### Problem
Recast the data from the line containing "Select the highlighted profile" through the line containing "point(540,213)", both included, as a Markdown table with the columns Row and Line, numbering each row and leaving out blank lines.

* Begin Data in this exercise *

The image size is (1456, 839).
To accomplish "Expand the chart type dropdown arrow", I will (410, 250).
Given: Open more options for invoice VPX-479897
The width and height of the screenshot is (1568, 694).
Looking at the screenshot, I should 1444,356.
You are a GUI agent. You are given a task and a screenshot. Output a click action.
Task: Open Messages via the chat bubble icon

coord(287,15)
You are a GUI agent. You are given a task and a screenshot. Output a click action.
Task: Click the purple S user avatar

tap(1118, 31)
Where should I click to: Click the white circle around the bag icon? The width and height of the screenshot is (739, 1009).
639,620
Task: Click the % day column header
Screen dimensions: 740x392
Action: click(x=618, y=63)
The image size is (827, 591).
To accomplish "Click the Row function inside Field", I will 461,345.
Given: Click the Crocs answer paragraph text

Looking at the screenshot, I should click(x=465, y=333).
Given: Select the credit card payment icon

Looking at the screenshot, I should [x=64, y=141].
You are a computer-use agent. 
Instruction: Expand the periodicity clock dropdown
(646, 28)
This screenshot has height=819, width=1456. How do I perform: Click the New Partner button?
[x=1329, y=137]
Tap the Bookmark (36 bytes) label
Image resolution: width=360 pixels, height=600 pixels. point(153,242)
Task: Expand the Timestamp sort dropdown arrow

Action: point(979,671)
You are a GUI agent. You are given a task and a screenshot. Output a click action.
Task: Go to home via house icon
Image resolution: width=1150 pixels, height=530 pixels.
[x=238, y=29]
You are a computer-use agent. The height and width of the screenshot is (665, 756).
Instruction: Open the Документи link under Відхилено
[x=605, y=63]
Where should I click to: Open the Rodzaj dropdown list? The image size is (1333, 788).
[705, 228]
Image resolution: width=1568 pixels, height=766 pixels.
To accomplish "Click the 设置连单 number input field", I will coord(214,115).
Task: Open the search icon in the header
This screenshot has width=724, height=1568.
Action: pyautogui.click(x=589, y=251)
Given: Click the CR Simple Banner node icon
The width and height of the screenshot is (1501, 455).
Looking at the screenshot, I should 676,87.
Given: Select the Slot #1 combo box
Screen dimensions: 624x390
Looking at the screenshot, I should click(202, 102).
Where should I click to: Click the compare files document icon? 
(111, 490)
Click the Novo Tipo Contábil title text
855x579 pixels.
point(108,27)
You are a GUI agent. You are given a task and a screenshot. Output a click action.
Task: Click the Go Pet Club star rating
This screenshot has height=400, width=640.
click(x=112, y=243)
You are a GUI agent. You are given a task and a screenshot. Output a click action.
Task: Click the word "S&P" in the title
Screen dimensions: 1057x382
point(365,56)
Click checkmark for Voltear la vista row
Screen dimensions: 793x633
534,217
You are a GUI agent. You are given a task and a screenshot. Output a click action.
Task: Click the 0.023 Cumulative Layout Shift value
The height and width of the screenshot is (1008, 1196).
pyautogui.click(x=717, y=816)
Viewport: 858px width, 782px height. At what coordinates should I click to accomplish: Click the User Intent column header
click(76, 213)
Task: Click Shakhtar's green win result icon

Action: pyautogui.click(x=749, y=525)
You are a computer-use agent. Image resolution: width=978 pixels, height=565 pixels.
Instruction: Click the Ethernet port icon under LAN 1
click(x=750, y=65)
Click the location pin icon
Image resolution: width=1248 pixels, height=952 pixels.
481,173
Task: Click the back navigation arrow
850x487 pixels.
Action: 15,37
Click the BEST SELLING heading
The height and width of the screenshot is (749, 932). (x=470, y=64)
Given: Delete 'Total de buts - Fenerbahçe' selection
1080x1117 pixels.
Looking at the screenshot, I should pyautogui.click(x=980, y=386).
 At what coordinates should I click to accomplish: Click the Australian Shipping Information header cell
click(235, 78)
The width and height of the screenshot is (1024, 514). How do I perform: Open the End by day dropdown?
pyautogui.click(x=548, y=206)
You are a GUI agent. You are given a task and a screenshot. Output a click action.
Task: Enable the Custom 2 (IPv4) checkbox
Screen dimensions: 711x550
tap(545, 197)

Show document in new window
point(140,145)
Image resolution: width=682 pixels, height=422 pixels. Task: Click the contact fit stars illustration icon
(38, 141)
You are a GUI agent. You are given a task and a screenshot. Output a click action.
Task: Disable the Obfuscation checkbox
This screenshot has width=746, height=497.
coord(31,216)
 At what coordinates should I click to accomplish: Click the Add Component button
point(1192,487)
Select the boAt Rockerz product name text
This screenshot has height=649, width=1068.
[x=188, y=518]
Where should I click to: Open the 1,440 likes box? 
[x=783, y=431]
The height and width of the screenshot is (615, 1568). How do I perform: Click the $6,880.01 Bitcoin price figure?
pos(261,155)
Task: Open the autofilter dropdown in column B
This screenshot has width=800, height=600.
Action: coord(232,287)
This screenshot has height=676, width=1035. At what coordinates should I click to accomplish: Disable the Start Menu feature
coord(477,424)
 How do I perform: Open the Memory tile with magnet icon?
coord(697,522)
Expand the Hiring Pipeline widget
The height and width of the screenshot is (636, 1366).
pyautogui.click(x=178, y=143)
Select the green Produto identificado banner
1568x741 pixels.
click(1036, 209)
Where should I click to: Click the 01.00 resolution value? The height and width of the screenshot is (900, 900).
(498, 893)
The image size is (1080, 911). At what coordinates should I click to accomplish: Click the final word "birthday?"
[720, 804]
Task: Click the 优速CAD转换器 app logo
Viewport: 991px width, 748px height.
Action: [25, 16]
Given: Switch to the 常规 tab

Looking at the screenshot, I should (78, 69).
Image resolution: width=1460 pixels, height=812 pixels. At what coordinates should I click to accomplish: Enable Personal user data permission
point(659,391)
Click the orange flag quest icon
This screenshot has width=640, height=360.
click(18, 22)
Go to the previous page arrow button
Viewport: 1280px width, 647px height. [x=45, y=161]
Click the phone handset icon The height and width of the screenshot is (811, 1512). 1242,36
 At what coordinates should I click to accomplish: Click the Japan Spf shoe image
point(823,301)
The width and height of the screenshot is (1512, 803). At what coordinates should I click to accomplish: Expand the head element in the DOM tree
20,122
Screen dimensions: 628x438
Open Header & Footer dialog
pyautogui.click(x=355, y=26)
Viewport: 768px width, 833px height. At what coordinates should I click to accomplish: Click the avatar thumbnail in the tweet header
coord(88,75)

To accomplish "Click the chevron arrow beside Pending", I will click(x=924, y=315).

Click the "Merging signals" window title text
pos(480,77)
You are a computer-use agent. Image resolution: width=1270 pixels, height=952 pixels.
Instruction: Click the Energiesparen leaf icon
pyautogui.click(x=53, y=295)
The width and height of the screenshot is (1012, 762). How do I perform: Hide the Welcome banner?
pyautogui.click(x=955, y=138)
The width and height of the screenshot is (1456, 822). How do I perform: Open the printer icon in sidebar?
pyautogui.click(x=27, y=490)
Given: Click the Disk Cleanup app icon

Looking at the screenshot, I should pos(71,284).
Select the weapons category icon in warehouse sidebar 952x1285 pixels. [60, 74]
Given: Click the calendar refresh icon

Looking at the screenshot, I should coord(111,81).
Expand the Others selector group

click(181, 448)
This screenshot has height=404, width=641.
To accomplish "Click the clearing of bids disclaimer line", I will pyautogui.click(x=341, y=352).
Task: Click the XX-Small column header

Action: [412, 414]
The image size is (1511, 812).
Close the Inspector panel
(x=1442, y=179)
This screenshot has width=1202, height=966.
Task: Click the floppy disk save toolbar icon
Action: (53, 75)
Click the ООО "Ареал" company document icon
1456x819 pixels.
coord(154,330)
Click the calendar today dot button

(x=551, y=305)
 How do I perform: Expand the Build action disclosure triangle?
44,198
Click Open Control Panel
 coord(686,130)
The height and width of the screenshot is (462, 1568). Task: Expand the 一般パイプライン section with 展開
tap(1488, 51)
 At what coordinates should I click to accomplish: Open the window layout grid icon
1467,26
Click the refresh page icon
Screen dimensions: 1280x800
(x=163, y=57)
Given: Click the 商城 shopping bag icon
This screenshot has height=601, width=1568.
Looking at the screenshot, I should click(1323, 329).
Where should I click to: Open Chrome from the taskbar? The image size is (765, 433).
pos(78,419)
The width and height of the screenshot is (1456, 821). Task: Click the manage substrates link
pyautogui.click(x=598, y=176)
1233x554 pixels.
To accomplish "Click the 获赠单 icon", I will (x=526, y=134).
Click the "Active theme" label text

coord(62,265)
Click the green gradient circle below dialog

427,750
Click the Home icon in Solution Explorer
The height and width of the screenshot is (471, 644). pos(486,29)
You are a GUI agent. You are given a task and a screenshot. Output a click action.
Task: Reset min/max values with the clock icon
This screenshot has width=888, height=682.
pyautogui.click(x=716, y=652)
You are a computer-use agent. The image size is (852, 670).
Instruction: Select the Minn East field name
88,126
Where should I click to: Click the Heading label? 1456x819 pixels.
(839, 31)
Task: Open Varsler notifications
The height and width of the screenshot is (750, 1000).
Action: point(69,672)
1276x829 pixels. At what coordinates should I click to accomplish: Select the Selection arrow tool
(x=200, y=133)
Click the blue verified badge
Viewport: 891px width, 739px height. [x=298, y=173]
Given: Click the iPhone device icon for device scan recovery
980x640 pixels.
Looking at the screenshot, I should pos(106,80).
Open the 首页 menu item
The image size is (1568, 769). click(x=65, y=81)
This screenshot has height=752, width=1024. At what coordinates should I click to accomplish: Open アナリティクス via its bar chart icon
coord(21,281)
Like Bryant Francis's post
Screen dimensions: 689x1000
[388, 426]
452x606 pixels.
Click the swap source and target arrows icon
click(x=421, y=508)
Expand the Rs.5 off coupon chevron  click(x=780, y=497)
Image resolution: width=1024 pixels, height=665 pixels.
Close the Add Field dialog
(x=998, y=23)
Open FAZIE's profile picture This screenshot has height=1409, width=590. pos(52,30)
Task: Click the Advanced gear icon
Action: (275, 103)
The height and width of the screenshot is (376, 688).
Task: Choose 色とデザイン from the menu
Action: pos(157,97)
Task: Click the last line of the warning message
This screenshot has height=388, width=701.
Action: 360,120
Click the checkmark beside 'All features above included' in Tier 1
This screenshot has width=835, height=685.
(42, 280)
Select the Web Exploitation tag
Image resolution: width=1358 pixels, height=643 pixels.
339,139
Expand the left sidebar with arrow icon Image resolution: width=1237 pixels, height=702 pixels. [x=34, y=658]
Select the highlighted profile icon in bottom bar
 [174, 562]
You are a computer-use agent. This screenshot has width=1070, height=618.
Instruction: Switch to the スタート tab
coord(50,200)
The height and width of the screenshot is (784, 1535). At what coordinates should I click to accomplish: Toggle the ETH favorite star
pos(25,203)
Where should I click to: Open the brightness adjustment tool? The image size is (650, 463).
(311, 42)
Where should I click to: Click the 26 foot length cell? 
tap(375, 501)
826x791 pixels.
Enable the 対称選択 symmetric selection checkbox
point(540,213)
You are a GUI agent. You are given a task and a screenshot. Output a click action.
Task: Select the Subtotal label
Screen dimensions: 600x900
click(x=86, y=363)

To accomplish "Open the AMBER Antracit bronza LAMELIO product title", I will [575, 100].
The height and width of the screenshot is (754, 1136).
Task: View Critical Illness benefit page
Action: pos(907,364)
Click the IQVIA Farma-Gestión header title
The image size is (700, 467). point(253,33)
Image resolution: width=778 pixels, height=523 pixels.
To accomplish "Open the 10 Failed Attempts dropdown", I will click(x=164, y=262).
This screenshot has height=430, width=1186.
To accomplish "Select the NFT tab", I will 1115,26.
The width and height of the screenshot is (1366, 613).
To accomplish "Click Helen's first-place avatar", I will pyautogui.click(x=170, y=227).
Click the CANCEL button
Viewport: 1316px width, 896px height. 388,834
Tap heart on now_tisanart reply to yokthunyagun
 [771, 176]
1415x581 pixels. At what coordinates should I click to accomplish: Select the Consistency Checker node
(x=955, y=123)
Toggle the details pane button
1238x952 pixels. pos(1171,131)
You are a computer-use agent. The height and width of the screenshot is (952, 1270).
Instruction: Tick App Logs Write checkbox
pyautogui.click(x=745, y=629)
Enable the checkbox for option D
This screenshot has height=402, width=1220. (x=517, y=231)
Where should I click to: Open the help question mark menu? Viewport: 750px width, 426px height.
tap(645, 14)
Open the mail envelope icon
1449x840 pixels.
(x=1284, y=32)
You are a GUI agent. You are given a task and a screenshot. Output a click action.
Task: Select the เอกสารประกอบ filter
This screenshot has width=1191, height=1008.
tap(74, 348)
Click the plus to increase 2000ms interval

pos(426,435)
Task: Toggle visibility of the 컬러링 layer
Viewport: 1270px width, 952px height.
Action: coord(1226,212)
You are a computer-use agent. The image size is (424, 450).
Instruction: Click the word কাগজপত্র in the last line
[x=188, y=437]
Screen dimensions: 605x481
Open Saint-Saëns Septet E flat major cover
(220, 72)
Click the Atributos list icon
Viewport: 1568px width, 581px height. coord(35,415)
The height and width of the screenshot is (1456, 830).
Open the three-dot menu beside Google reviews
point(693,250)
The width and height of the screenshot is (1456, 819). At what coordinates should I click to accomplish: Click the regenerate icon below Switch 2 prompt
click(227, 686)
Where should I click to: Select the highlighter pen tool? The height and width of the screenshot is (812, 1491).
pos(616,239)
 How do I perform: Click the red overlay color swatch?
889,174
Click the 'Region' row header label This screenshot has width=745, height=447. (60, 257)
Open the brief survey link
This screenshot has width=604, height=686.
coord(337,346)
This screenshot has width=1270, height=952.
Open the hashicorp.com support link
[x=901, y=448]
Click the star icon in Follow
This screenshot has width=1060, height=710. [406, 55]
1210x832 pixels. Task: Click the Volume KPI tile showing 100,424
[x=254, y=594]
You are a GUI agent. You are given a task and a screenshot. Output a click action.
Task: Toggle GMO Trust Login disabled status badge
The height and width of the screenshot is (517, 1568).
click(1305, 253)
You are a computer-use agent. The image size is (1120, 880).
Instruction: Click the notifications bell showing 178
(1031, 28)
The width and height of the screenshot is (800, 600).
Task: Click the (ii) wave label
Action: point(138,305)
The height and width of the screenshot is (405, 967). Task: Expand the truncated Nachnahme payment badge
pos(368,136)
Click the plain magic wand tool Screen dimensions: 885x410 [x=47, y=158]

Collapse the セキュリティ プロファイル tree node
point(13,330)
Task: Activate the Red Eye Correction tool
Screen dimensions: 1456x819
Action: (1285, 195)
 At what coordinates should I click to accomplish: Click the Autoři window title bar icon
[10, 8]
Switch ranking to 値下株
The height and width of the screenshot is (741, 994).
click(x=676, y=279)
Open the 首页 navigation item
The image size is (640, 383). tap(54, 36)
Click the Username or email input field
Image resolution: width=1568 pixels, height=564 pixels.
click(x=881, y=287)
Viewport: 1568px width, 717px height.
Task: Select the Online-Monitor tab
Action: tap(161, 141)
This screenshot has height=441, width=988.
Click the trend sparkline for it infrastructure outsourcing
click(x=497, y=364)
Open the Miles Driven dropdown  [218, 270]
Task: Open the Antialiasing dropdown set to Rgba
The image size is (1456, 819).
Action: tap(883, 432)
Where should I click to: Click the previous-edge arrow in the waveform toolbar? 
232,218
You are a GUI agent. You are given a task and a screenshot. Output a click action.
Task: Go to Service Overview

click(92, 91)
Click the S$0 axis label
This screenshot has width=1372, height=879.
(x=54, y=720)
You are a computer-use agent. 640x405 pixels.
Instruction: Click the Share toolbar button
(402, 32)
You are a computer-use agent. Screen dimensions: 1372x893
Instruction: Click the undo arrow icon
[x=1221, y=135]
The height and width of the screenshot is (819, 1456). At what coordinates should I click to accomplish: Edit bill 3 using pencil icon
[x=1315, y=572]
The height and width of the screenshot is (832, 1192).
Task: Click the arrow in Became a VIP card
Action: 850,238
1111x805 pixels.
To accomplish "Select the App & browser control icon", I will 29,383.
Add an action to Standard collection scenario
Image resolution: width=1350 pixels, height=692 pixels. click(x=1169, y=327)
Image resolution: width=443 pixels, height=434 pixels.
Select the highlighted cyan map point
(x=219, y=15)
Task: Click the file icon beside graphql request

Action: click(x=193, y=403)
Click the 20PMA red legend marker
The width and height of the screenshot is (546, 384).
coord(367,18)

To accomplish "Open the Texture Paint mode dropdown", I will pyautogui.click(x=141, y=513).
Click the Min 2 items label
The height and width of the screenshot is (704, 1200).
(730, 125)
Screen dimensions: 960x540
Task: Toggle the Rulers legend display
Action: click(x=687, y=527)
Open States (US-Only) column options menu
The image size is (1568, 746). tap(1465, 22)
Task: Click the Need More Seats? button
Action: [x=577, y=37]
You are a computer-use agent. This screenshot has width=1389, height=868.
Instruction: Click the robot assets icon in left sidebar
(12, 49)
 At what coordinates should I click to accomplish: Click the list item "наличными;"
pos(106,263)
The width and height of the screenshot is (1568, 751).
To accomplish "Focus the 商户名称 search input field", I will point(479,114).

* End Data in this exercise *

### Result of this exercise
| Row | Line |
|---|---|
| 1 | Select the highlighted profile icon in bottom bar |
| 2 |  [174, 562] |
| 3 | You are a computer-use agent. This screenshot has width=1070, height=618. |
| 4 | Instruction: Switch to the スタート tab |
| 5 | coord(50,200) |
| 6 | The height and width of the screenshot is (784, 1535). At what coordinates should I click to accomplish: Toggle the ETH favorite star |
| 7 | pos(25,203) |
| 8 | Where should I click to: Open the brightness adjustment tool? The image size is (650, 463). |
| 9 | (311, 42) |
| 10 | Where should I click to: Click the 26 foot length cell?  |
| 11 | tap(375, 501) |
| 12 | 826x791 pixels. |
| 13 | Enable the 対称選択 symmetric selection checkbox |
| 14 | point(540,213) |